Influencia que abarca siglos
Junto con los apóstoles Santiago y Juan, Pedro restauró el Sacerdocio de Melquisedec en esta dispensación por medio del profeta José Smith (véanse Doctrina y Convenios 27:12; 128:20). Este mismo sacerdocio según el Orden del Hijo de Dios se confiere hoy en día a los miembros varones dignos, cada uno de los cuales traza su línea del sacerdocio directamente hasta Pedro y, finalmente, hasta Jesucristo.
Además, las palabras de Pedro influyeron en la revelación de los últimos días sobre el mundo de los espíritus. En 1918, mientras estudiaba 1 Pedro, capítulos 3 y 4, el presidente Joseph F. Smith (1838–1918) recibió una visión. Se preguntó acerca de las palabras escritas de Pedro en cuanto a cómo “el Hijo de Dios predicó a los espíritus encarcelados” (Doctrina y Convenios 138:28). Sus ojos fueron abiertos y su entendimiento vivificado (véase Doctrina y Convenios 138:29).
Al presidente Smith se le reveló divinamente que Cristo visitó el mundo de los espíritus durante los tres días que Su cuerpo permaneció en el sepulcro. Allí, el Salvador organizó Su Iglesia entre los justos que habían fallecido y ellos continúan haciendo proselitismo entre otras personas en el mundo de los espíritus. De ese modo, el Evangelio se predica a los muertos (véase Doctrina y Convenios 138:30), lo que les brinda la posibilidad de aceptar la salvación y la exaltación que se ofrecen por medio de Cristo. Hoy en día, esto es posible gracias a los miembros que reciben las ordenanzas de forma vicaria por los muertos en los templos de los últimos días.
La plenitud de los tiempos
Pedro nos informó por qué esta gran obra está disponible para todos: “Dios no hace acepción de personas” (Hechos 10:34).

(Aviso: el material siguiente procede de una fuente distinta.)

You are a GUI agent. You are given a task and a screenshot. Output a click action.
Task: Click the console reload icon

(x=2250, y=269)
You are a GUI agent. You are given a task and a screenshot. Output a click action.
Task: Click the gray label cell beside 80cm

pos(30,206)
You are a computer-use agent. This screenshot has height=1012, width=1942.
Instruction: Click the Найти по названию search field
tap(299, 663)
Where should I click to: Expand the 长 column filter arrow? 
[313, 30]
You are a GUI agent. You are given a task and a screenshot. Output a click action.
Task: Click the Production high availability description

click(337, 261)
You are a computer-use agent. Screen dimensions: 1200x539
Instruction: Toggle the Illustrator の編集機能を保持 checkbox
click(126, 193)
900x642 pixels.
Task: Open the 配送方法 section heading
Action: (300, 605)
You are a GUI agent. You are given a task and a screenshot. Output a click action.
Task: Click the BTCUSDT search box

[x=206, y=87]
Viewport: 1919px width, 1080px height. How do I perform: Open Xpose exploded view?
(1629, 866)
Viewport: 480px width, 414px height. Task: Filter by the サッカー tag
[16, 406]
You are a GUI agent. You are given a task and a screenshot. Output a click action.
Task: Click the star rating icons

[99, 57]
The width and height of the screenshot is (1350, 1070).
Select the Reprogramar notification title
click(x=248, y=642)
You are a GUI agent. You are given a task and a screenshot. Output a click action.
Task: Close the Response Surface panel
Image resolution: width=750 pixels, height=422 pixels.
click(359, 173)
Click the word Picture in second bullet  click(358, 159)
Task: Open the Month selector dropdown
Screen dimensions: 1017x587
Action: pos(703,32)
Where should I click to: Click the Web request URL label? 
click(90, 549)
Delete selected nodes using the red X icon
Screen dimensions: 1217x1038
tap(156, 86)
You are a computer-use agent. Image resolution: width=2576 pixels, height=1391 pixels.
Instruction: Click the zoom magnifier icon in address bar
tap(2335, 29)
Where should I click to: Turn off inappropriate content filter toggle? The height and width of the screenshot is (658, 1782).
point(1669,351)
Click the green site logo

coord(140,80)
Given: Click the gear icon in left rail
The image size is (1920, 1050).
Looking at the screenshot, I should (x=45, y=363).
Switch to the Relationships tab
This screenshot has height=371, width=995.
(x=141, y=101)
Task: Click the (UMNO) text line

También reveló por qué se debe predicar el Evangelio a los muertos: “Para que sean juzgados en la carne según los hombres, pero vivan en el espíritu según Dios” (1 Pedro 4:6).
Los profetas de los últimos días también enseñan la redención de los muertos y nuestra función en esta obra en los últimos días. “Las llaves del sacerdocio nos otorgan la autoridad para extender todas las bendiciones prometidas a Abraham a cada hombre o mujer que guarde los convenios”, dijo el presidente Nelson. “La obra del templo pone estas bellas bendiciones al alcance de todos los hijos de Dios, sin importar dónde o cuándo hayan vivido o vivan ahora”.
Una Iglesia viviente
Al igual que Pedro, los profetas de la Iglesia restaurada de Cristo continúan instituyendo cambios según lo indica el Señor. Esto incluye que el presidente Nelson ampliara las normas para permitir que las mujeres jóvenes y los hombres jóvenes sirvan como testigos en los bautisterios de los templos y que tanto las mujeres como los hombres sirvan como testigos de sellamientos en las ordenanzas de sellamiento del templo.
Incluye que el presidente Nelson en 2018 hiciera hincapié en el nombre dado por el Señor para Su Iglesia, La Iglesia de Jesucristo de los Santos de los Últimos Días. Incluye su anuncio de discontinuar las presidencias de los Hombres Jóvenes de barrio a partir de 2020, lo que permite a los obispos, un oficio del Sacerdocio Aarónico, trabajar más estrechamente con los hombres jóvenes que poseen y ofician en oficios del Sacerdocio Aarónico.
Además, los esfuerzos proféticos han apresurado la obra de edificar más templos, para que el pueblo de Dios pueda congregarse a ambos lados del velo. En todo el mundo hay cientos de templos en funcionamiento, en construcción o en proceso de planificación.
En todas las dispensaciones, desde Pedro hasta José Smith y el presidente Dallin H. Oaks, los profetas de Dios han actuado con fe para edificar Su reino, testificar que Jesús es el Cristo y congregar a todos los hijos de Dios a ambos lados del velo. Tal como Pedro lo hizo en la antigüedad, los profetas y apóstoles de la actualidad continúan siguiendo a Jesucristo y dirigiendo Su Iglesia por medio de la revelación.